• _Problem statement_: Gather every line of the material below that contains the string "computer". Case counts.

• _Records supplied_:

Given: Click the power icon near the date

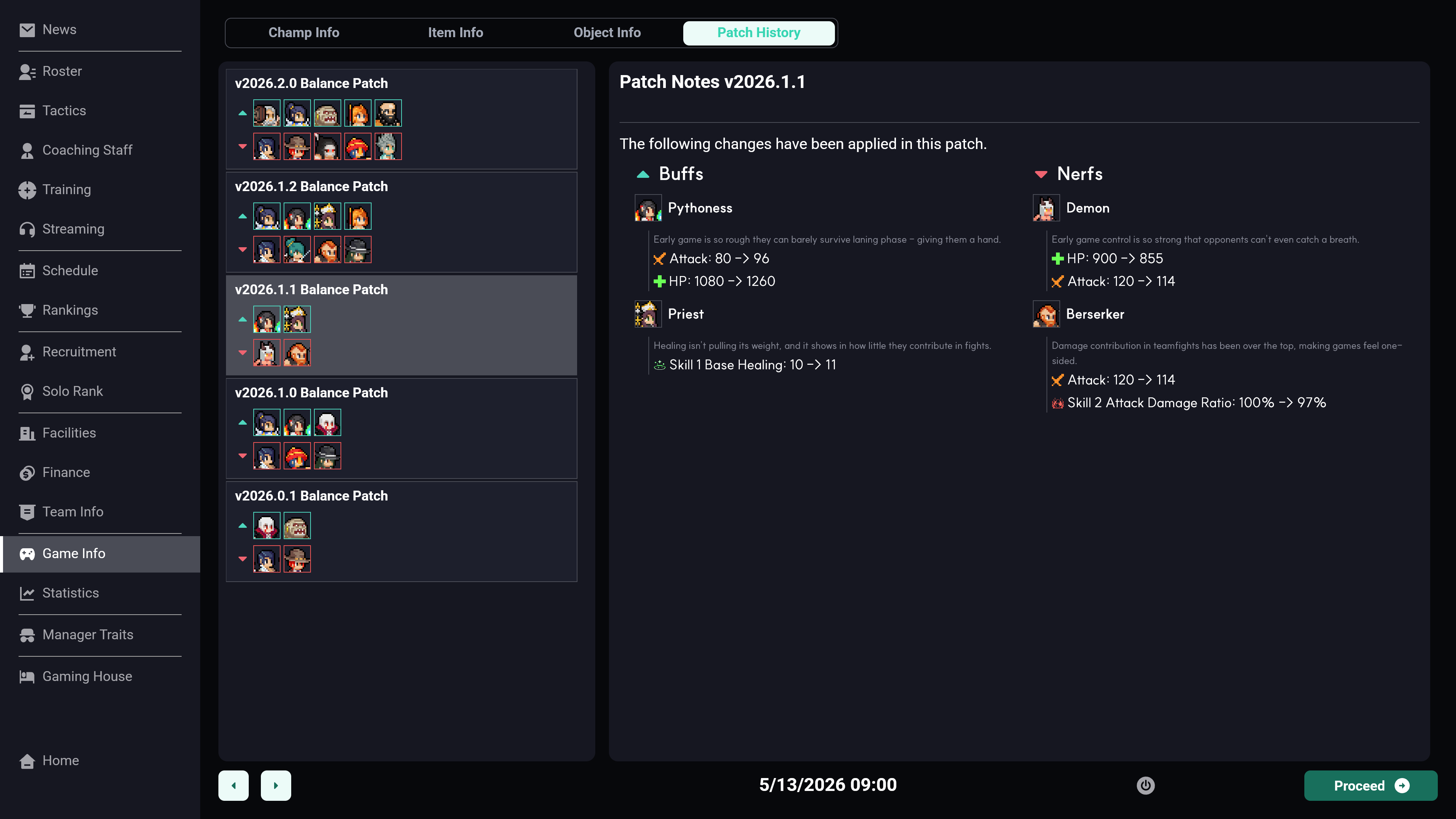Looking at the screenshot, I should point(1145,785).
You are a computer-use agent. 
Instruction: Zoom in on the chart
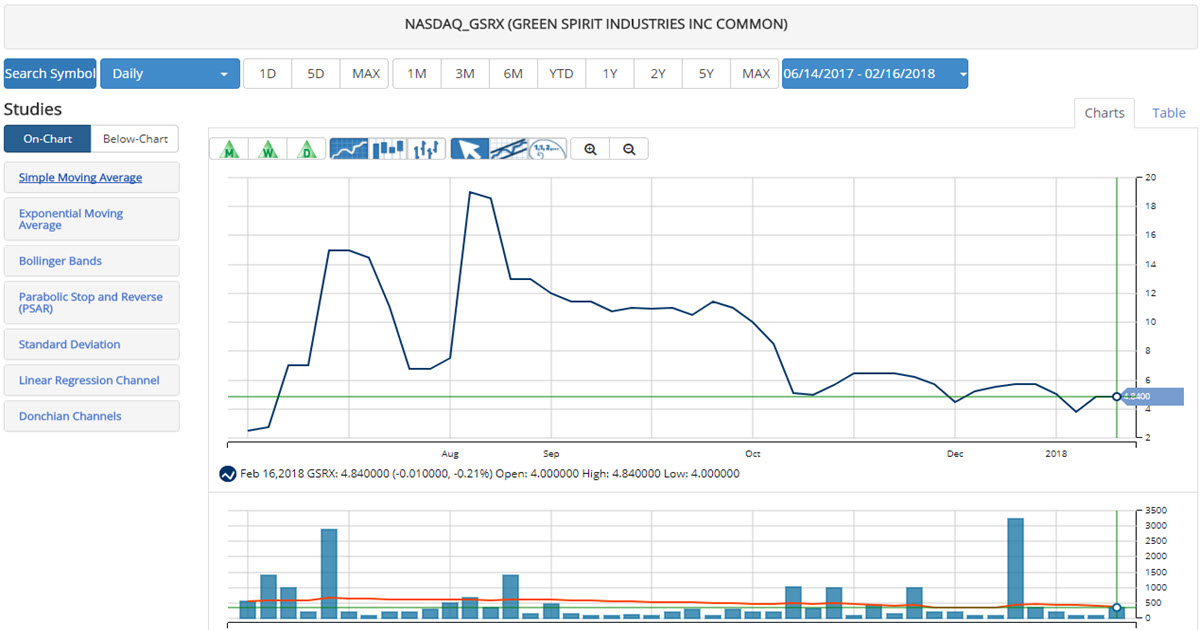591,149
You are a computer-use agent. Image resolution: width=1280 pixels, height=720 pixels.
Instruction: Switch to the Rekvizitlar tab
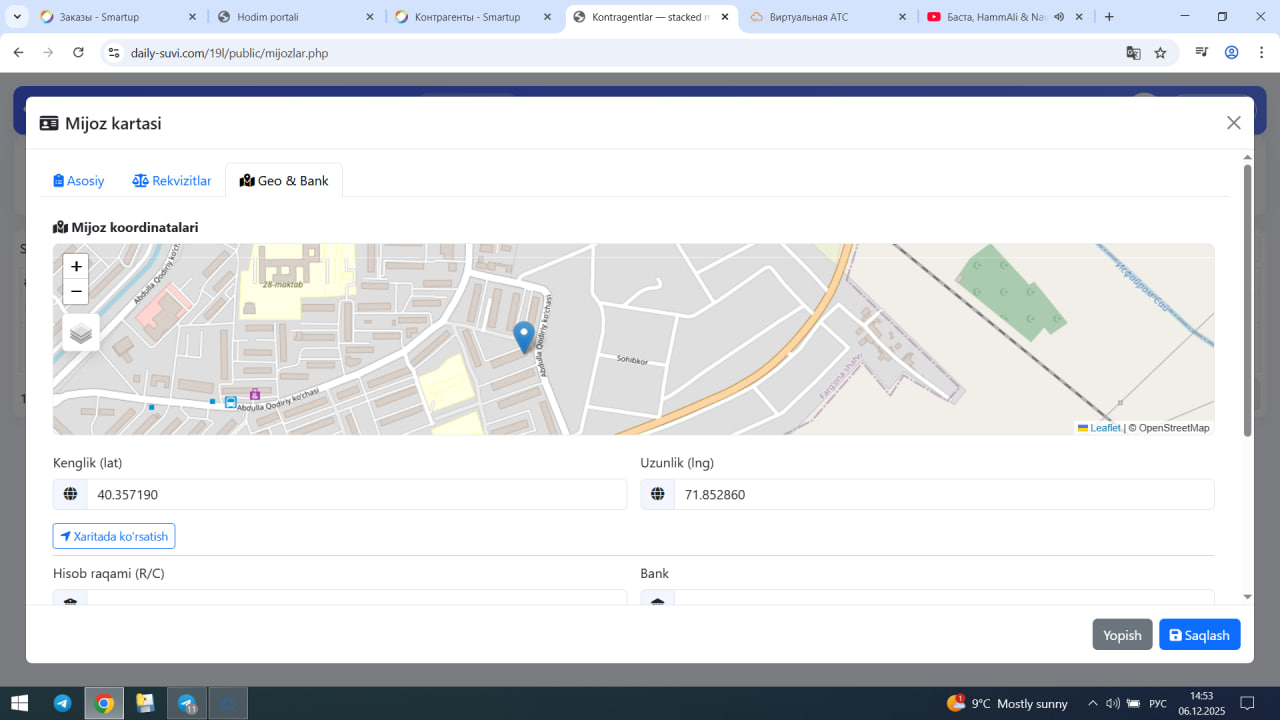[172, 181]
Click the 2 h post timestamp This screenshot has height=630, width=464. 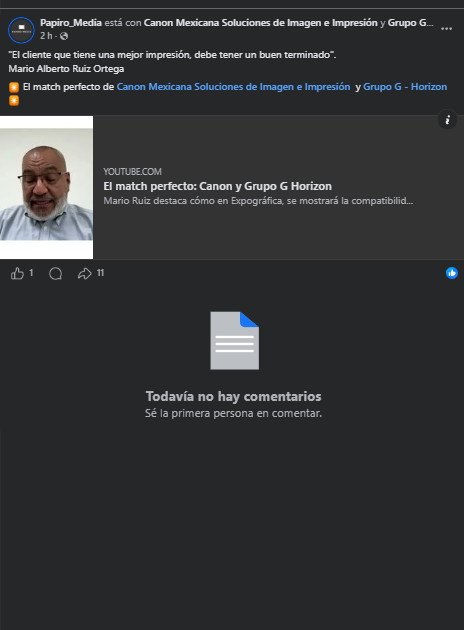46,36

• _Task answer_:
You are a computer-use agent. 
You are a computer-use agent. Image resolution: width=1280 pixels, height=720 pixels.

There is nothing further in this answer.